For proof of Oracle Team USA’s data-sourced tweaks, consider this: the team submitted a new measurement certificate for every race, as the crew looked to make tweaks that would improve the way the yacht sailed. Every time a change was made to any boat’s configuration, a new measurement certificate was required. The team never stopped tinkering, and their efforts paid off.

“The major changes in my view were the balance of the boat, where obviously the load sharing between the foils is critical, so we adjusted that quite a lot,” Russell Coutts, Oracle’s chief executive and the most successful skipper in the modern history of the Cup, told the New York Times. “We changed that loading by manipulating the wing shapes and flaps. And then there were a bunch of little changes that just reduced the drag a few kilos here and a few kilograms there, and all of the sudden you have an edge.”

Much credit for Oracle’s dramatic turnaround was also due to the fact that they were the significantly faster boat upwind.  In addition to the tweaks made to the balance of the boat, experts have suggested that the crew also used their data analysis to make modifications – taking into account shifting wind and weather patterns – to the wing sail that served as the team’s primary power source.

But as big a role as data and analytics played in helping key the Oracle Team’s, let’s not forget the human element; someone has to interpret all that data and make sense of it, before presenting real actionable insights to the crew and the sailors aboard. This human element was a point Coutts was quick to remind everybody about.

“For sure there was a use of the technology change where we manipulated the force or manipulated the balance of those forces, but the guys on board the boat changed their technique,” said Coutts. “So there’s this fantastic human element to this which really won the day in the end, which is great.”

And therein lies the lesson to be learned from Oracle Team USA’s and Larry Ellison’s miraculous turnaround. Data is extremely powerful. When measuring and tracking the right things – such as how the wind patterns were shifting, or how the boat was balanced – there can be a wealth of information gleaned. But that data and information alone is insufficient for real change. There has to be the right people in place who know what to look for in that data and how best to break it down into digestible formats. Then, they have to find the actionable insights revealed by the data. Finally, with great power in information comes a great responsibility to apply that information correctly, in the appropriate places.
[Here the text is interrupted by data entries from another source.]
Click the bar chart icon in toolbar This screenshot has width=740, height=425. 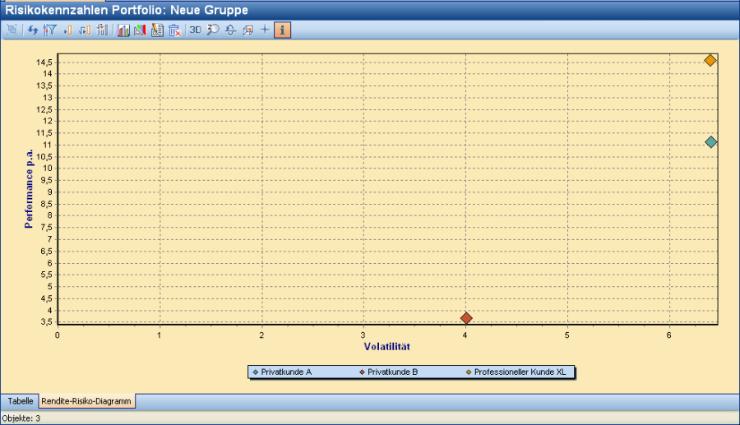click(x=123, y=30)
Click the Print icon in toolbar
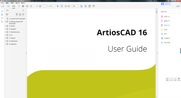181x98 pixels. [23, 6]
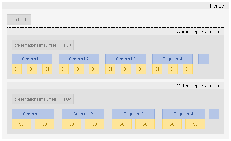The height and width of the screenshot is (141, 231).
Task: Click last 31 sample under audio Segment 4
Action: click(x=188, y=69)
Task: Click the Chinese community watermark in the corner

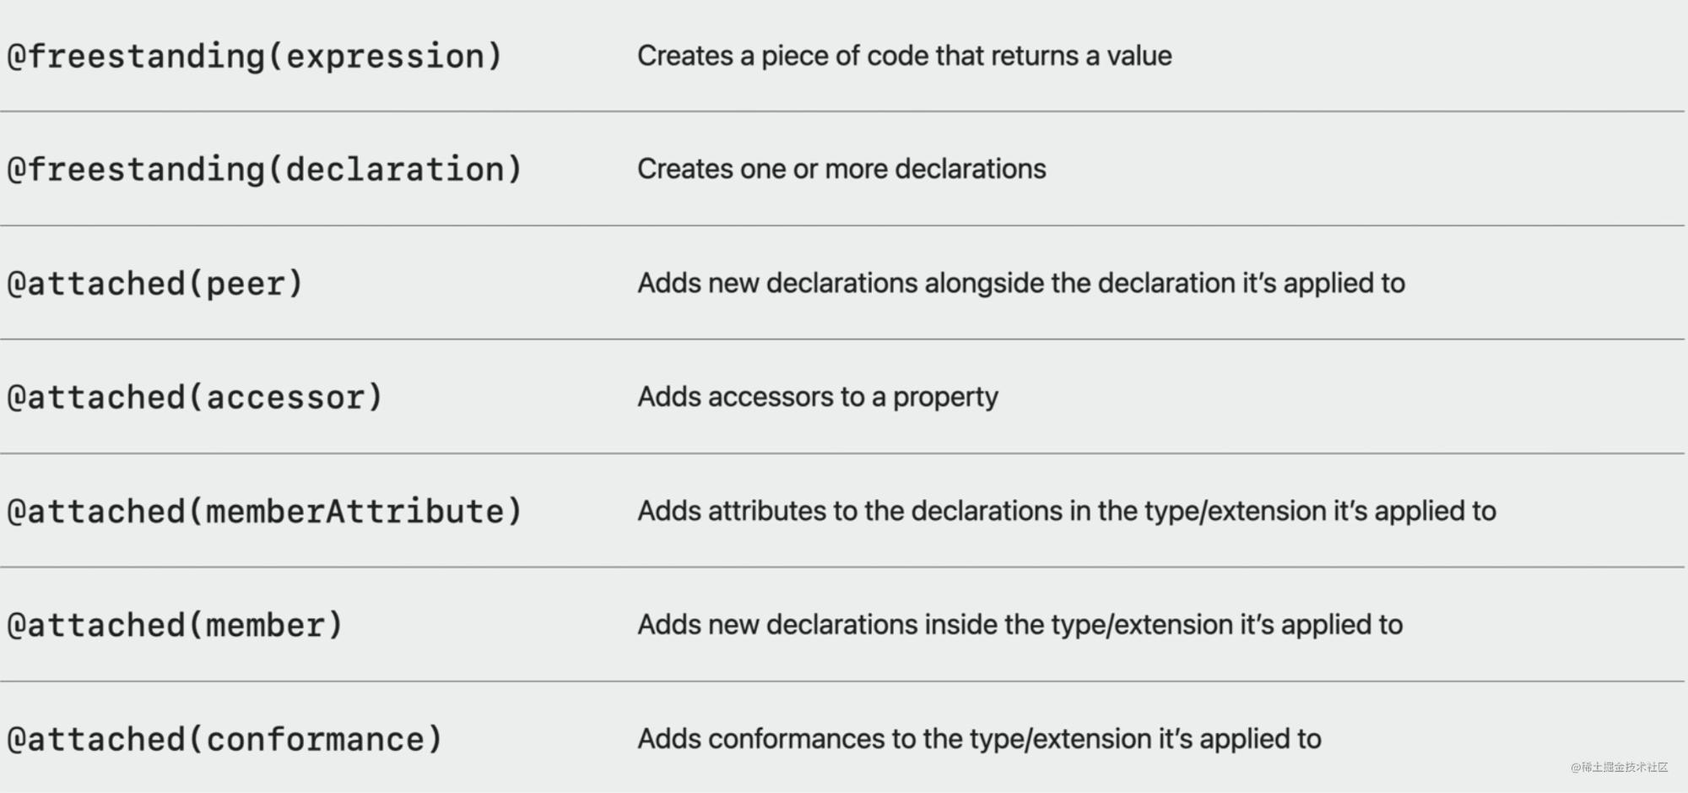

All the historical data and the most accurate forecasts in the world are for naught if they are not applied properly to implement correct change.
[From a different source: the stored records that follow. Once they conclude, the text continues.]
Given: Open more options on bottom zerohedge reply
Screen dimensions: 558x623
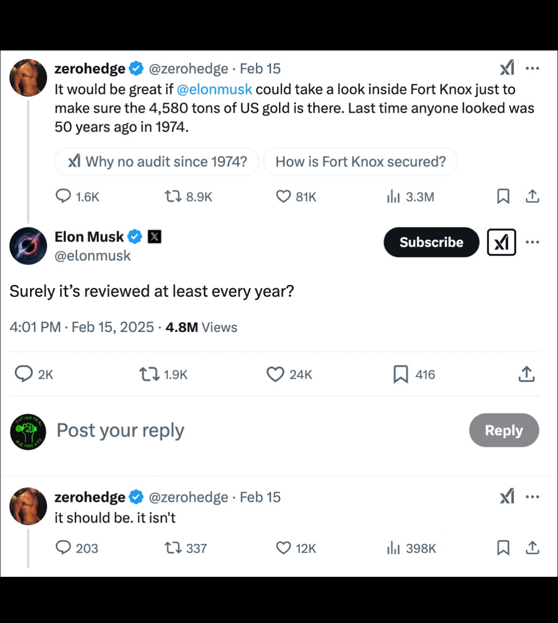Looking at the screenshot, I should [x=532, y=497].
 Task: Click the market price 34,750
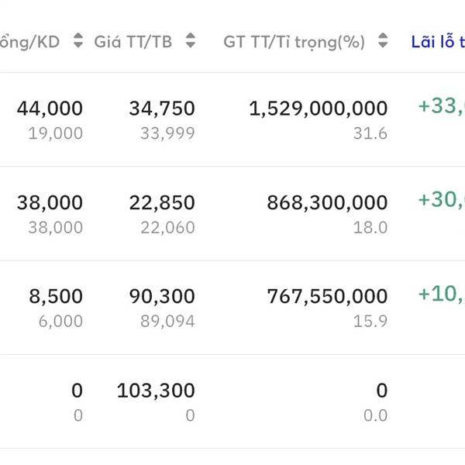point(162,109)
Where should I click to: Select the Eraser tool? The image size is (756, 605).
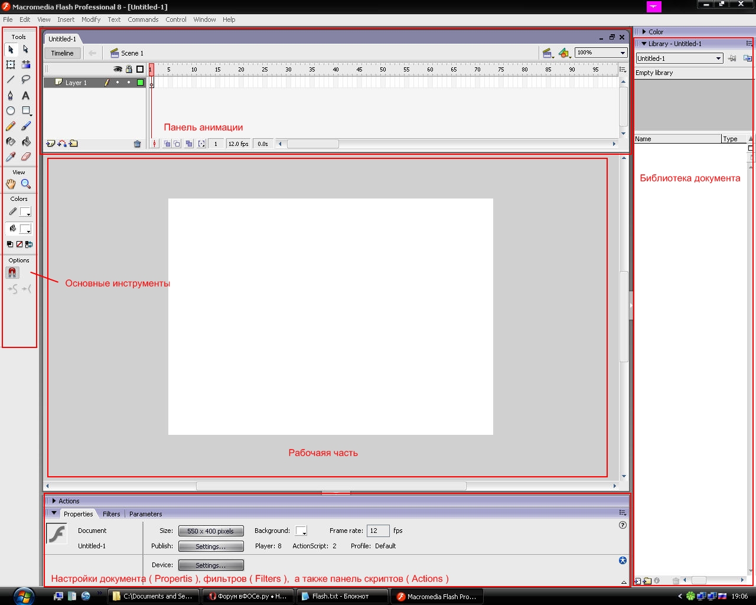tap(25, 157)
The Oracle Team USA was able to find out what they needed from the data. They were able to put that information to use immediately, in the form of tweaks to how they operated the yacht. They were able to see immediate benefits in their tweaks, further emboldening them to trust the data. Finally, they were able to miraculously engineer a turnaround that saw them come from behind to win the 34th America’s Cup. Larry Ellison celebrated with his crew, proudly hoisting the 162-year-old trophy – the oldest trophy in international sports – triumphantly in the air.

Seems like it was a smart move for him to skip the Oracle OpenWorld Conference.